CommentaryMike Scully
George Meyer
Dan Greaney
Matt Selman
Episode chronology
The Simpsons season 11
List of episodes

"Bart to the Future" is the seventeenth episode of the eleventh season of The Simpsons. The title of the episode is a reference to Back to the Future. It is the second of three future-themed Simpsons episodes (along with "Lisa's Wedding" and "Future-Drama"). The episode is listed as the worst Simpsons episode of all time in the February 7, 2003 issue of Entertainment Weekly.[1]

Plot

The Simpsons are going to Larval Lake on a picnic. When they arrive, however, they find that mosquitos have overrun the park (even stealing a park ranger's class ring and stripping the flesh and muscle from one of his hands). While driving back, the Simpsons find an Indian casino. Homer and Bart go in (leaving Marge in the car because of her gambling addiction and Lisa because of her conflict over the ethics behind Indian gambling), but Bart is turned away because of his age. Bart then finds Arthur Crandall (the ventriloquist from "Krusty Gets Kancelled") and sneaks in through Gabbo the dummy's case. During a performance, Bart bursts out of the dummy case and gets caught by casino guards. Bart is sent to the casino manager's office, where the manager shows Bart a vision of his future if Bart doesn't change his ways.

Thirty years into the future (in the year 2030), Bart is a beer-drinking slacker trying to launch his music career after dropping out of the DeVry Institute and has resorted to mooching off his parents and Ned Flanders (who is now blind due to a botched laser eye surgery operation) for money. The only gig Bart can get is at a beach bar owned by Nelson Muntz, and even then, Bart is only paid in popcorn shrimp. Bart lives with Ralph Wiggum (who now has brown hair and doesn't speak in as many moronic non-sequiturs as he did when he was younger) in a beach cottage by the shore that gets foreclosed after Bart misses a payment.

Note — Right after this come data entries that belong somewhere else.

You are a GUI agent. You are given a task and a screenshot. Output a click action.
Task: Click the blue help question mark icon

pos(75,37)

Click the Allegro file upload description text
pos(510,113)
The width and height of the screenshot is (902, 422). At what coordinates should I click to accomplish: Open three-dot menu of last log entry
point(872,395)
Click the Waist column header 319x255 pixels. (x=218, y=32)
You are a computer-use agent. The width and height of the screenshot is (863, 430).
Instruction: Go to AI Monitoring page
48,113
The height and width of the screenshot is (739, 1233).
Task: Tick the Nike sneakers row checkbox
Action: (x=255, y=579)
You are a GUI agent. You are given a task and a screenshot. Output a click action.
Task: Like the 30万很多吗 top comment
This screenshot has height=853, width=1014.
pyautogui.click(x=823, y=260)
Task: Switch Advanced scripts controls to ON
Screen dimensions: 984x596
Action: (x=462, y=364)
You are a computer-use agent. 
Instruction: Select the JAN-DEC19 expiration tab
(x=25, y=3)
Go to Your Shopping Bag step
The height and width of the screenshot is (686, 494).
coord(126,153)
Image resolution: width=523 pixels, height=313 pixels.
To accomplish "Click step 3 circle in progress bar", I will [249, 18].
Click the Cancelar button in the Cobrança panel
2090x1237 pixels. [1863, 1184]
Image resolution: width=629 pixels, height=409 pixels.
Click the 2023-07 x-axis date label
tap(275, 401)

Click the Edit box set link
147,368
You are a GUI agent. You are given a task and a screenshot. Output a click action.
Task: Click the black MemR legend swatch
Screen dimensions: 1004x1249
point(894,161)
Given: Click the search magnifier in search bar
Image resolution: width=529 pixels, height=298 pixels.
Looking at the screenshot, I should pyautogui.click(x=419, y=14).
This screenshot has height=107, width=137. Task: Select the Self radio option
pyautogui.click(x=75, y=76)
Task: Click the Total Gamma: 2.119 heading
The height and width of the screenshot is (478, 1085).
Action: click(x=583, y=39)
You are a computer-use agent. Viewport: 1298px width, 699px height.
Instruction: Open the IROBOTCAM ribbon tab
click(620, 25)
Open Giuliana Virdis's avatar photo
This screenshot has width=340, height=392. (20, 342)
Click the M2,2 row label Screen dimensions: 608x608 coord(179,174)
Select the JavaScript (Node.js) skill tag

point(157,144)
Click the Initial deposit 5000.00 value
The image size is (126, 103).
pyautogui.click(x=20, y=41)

Meanwhile, Lisa is the first straight female President of the United States, trying to rebuild the country after Donald Trump's disastrous term as President. In her attempts at doing so, Bart tries to upstage her by using Lisa's job as a foot in the door for a professional music career, which leads Lisa to be branded unpopular when Bart reveals to the public on live TV that Lisa will be imposing a tax to get the country out of debt. When Lisa meets with America's creditor nations who demand that America pay the countries back, Bart steps in and uses his skills at stalling debt collectors to save the day. In return, Lisa promises Bart to "legalize it".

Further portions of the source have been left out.